What is the Tarot de Marseille?

The Tarot de Marseille is the older lineage, a French woodblock pattern dating to the 17th and 18th centuries in which the minor arcana show only their suit symbols stacked in a pattern, with no illustrated scene. Where the Rider-Waite-Smith gives the Three of Swords a pierced heart, the Marseille version is simply three swords crossed. Reading those pips leans on what the number means and what the suit means, combined by the reader, rather than a picture cue supplying the answer. The major arcana keep their own iconic woodcut figures, Le Bateleur and La Papesse among them, and many historians treat the Marseille pattern as the trunk that Rider-Waite-Smith and Thoth both branched from.

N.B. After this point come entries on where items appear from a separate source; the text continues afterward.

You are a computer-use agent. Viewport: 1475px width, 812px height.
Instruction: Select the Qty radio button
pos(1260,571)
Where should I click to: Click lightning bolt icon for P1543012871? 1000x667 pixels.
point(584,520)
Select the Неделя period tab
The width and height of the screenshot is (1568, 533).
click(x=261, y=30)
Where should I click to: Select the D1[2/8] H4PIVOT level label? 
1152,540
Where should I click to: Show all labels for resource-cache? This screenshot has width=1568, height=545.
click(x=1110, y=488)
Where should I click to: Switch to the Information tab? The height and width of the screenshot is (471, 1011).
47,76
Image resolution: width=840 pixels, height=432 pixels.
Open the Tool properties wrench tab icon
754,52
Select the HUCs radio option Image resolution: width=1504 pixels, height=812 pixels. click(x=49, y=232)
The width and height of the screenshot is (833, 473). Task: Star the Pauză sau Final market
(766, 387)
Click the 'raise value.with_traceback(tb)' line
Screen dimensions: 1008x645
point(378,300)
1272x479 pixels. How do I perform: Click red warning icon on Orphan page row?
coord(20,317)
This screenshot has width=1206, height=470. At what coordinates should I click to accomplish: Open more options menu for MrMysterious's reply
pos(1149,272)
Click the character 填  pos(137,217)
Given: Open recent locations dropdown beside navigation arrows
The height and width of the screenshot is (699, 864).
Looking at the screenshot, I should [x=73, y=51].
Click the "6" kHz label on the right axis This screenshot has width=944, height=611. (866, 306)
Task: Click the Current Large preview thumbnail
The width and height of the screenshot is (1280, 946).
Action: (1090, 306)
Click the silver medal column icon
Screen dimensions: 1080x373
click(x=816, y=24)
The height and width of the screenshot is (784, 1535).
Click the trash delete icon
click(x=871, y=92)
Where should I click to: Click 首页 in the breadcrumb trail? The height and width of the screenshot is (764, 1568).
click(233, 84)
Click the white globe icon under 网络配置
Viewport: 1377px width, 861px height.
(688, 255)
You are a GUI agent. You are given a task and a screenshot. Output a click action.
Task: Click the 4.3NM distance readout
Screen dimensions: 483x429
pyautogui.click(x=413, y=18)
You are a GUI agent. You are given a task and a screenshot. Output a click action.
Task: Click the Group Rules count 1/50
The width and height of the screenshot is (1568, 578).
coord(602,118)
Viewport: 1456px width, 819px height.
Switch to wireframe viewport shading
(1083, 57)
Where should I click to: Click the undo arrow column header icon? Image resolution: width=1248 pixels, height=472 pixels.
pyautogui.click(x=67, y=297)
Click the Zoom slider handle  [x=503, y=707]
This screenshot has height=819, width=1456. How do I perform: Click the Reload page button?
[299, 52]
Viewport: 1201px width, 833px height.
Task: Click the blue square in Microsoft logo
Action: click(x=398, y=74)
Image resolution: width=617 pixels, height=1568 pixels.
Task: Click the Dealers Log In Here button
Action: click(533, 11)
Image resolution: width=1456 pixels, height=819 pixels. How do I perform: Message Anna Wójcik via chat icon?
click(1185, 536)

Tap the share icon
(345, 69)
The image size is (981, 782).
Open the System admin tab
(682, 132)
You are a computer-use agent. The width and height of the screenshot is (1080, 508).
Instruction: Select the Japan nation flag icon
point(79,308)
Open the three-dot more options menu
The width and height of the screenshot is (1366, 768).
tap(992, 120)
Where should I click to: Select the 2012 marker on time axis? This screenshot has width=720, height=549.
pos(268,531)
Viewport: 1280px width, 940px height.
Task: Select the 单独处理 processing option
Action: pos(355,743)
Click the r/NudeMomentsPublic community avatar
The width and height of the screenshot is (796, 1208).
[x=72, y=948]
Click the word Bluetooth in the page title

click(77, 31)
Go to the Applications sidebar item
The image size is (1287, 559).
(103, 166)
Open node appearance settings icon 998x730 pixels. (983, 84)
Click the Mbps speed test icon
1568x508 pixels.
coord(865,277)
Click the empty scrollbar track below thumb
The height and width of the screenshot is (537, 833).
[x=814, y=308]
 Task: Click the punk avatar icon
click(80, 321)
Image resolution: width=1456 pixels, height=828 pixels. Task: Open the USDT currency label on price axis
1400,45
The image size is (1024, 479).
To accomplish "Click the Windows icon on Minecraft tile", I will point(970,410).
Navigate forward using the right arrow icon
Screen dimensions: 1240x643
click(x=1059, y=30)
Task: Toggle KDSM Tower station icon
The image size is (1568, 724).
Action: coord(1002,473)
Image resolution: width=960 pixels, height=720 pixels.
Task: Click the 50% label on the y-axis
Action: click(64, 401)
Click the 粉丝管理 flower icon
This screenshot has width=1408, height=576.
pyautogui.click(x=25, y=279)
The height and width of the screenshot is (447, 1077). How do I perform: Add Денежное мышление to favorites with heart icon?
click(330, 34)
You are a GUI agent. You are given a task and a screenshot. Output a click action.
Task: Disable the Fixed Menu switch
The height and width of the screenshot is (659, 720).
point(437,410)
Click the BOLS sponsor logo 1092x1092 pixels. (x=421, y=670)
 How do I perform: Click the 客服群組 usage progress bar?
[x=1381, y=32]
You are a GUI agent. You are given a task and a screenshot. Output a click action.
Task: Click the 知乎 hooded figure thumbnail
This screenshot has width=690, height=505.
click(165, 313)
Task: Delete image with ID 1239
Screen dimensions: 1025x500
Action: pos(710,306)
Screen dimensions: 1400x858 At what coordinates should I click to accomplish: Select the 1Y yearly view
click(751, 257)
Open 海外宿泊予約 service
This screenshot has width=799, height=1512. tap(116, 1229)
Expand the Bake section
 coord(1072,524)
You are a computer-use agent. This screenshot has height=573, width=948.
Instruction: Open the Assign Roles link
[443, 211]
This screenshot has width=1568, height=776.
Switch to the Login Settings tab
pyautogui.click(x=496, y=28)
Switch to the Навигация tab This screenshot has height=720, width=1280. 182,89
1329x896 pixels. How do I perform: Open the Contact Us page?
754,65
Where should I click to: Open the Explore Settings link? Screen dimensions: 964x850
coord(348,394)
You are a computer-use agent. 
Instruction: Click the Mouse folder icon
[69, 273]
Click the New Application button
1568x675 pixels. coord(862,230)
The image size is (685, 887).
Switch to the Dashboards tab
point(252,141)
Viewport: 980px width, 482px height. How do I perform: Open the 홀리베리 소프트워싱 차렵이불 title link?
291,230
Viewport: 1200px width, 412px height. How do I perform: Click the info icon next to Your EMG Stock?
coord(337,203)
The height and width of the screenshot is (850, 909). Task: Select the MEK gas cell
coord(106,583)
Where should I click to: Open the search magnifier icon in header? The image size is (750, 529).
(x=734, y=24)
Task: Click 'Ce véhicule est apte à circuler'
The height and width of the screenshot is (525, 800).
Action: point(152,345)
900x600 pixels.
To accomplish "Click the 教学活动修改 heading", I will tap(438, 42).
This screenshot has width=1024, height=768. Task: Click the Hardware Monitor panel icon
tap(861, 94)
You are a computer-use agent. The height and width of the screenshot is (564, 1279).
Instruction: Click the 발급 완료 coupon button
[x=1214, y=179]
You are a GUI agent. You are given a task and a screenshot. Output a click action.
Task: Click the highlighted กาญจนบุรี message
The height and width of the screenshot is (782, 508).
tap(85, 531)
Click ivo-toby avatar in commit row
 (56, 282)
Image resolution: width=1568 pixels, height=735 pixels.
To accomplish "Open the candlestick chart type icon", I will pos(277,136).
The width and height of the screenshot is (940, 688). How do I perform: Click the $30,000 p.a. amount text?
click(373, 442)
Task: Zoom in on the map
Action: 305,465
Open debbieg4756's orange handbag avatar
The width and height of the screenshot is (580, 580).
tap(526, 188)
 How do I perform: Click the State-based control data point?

The full lineage is traced in the history of tarot.

What about modern decks built on Rider-Waite-Smith?

Most decks published in the last few decades keep the Rider-Waite-Smith's 78 cards, scenes, and upright meanings, and simply repaint them in a new visual language: botanical decks, minimalist line-art decks, decks built around a particular culture or mythology. Once you know the Rider-Waite-Smith structure, you can pick up nearly any of these and start reading, because the card you are looking at still tells the same story in different clothing. If you are choosing your first physical deck, choosing a tarot deck covers what else is worth weighing beyond which tradition it follows.

Rider-Waite-Smith

1909. Every card, including the small number cards, shows a full illustrated scene. The standard most modern decks and apps follow.

Thoth

Painted by Lady Frieda Harris to Aleister Crowley's design, published in 1969. Dense with astrology, Kabbalah, and alchemical symbolism, and several cards carry new names.

Tarot de Marseille

17th and 18th century French woodblock pattern. Minor arcana pips show only stacked suit symbols, no scene, so reading them leans on number and suit meaning.

Which deck should you start with?

Start with a Rider-Waite-Smith deck, or any modern deck built on its structure, because the illustrated pips let you read a scene before you have memorized a single meaning. Save Thoth for once the upright Rider-Waite-Smith meanings feel steady and you want to go deeper into its symbolic layering. Save Marseille for once you are comfortable enough with suit and number meaning to read a card without a scene to lean on. Auspice's learn hub is built around the Rider-Waite-Smith structure end to end, so it is a steady place to begin regardless of which physical deck ends up in your hands.

Frequently asked questions

Do all tarot decks have the same 78 cards?

Structurally, yes: 22 major arcana and 56 minor arcana across four suits. Thoth renames a handful of majors and some independent artists add a bonus card or two, but the 78-card skeleton is shared by all three traditions.

Can you use more than one deck at once?

Yes. Many readers keep one deck for daily draws and another for bigger questions, or switch between an RWS-based deck and a Marseille deck as their reading style grows. Nothing about tarot requires sticking to a single deck.

Do you need to cleanse or bless a new deck before using it?

No ritual is required. Most readers simply go through a new deck card by card once, reading the art before their first real reading, so the images feel familiar rather than foreign.

Why did Crowley rename cards like Strength and Judgement?

The Thoth deck maps each card onto Crowley's own occult framework, so names shifted to match the ideas layered onto them: Strength became Lust, Judgement became Aeon, and the World became the Universe.

Is Tarot de Marseille harder to read than Rider-Waite-Smith?

For the minor arcana, usually. Without a scene on the pip cards, you are reading suit and number meaning rather than a picture, which is a skill worth building once upright RWS meanings feel steady.